Dad,
It was great to see you this weekend—and it was fun going to the movies, even if it was The Return.
I liked that movie less and less the longer it went on, and even less the more I thought about it afterward. You put it perfectly: what we call “realism” is in fact a form of blindness to one half of reality. Once you’ve decided flesh is real and spirit is illusion, you can only conclude that the artists of old were imagining things when they described a world bursting with life and glory. It follows that understanding Homer means seeing “past” or “beyond” his fanciful embellishments to get at what he was “really” describing “underneath” all the mythology: a world of meat, gore, and death.
I suppose the materialists may be right that meat, gore, and death are what really lies beneath all our sparkling war poetry. But we could at least do Homer the courtesy of taking him at his word when he tells us he didn’t see it that way. And instead of deciding in advance in favor of our own bleak outlook, we might ask whether the Greeks, and every other culture before ours, saw something we didn’t.

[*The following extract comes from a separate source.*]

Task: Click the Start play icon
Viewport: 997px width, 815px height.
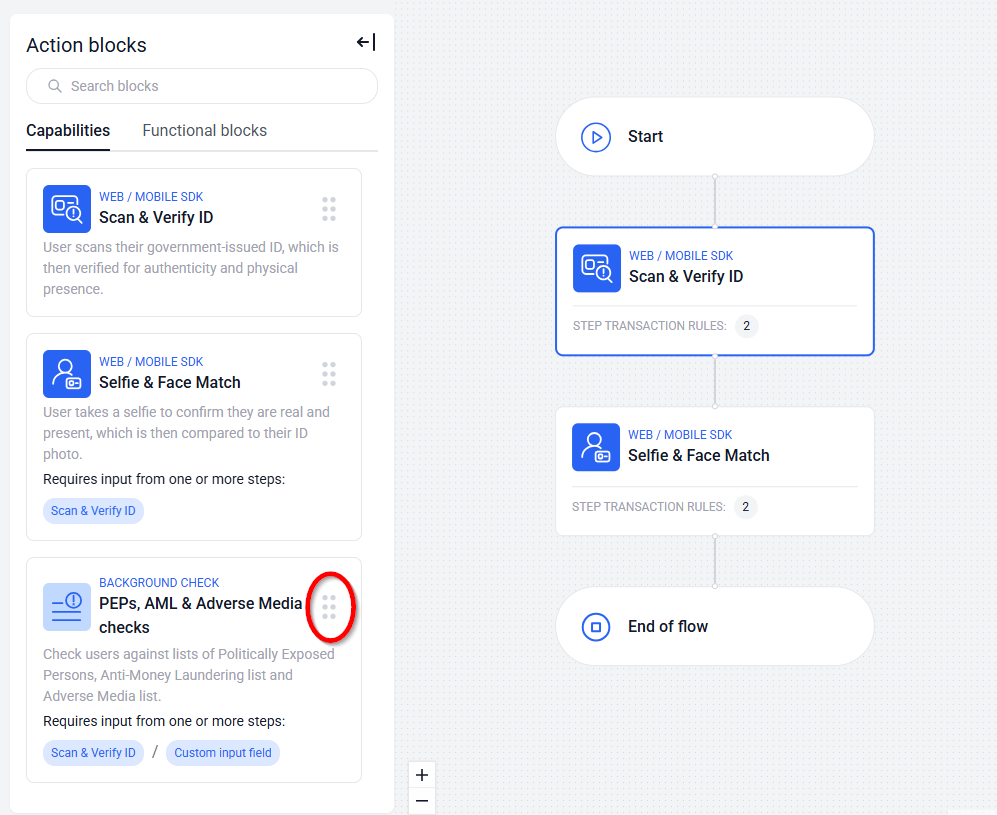Action: [596, 137]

What might that have been? As I said in my essay, I don’t think people in the past made contact with a different world, featuring a different cast of characters, than we do. The evangelists don’t describe the height or eye color of demons, and I assume that’s because they weren’t looking at spirits the same way you and I look at each other, as bodies located in space and time. Likewise I take it that the content of Homer’s experience when he gazed out at the ocean was the same as ours.
But his interpretation of what he saw was different: built into his perception of the sea was his sense of it as animated by a spirit he called “Poseidon.” The inner life of that spirit, its ultimate status as a living entity, must have been something of a mystery to him. It’s a mystery to us, too, as it was to Isaac Newton. Science tells us how nature moves. It tells us nothing about the inner powers that make it move.
The question we arrived at, which I hope we’ll pick up in the new year, is how to depict the real world as if it were really occupied by living souls—ours, and perhaps those of others. God came to earth at Christmas in nothing more or less than a normal human body: “He had no remarkable appearance, no majesty that would attract our gaze.” Great Christian art—a sculpture by Michelangelo, say—can show you divinity not just in a cloud of thunder but in the curve of a hand, the glance of an eye. If we could do that at the movies, on the timeline, in V.R., well, that would be a realism worth the name.
Love,
Spencer
“Science tells us how nature moves. It tells us nothing about the inner powers that make it move.”
Yes, and even science is beginning to realize there is something beyond this material world that is making this observable material world tick. Even its origins are beyond scientific observation.
As spirit is to breath, so the spiritual world is to the natural, not two separate worlds, but living correspondent entities making up one coherent whole, like spirit and breath.
"Likewise I take it that the content of Homer’s experience when he gazed out at the ocean was the same as ours.". Well yeah, except I'm not blind!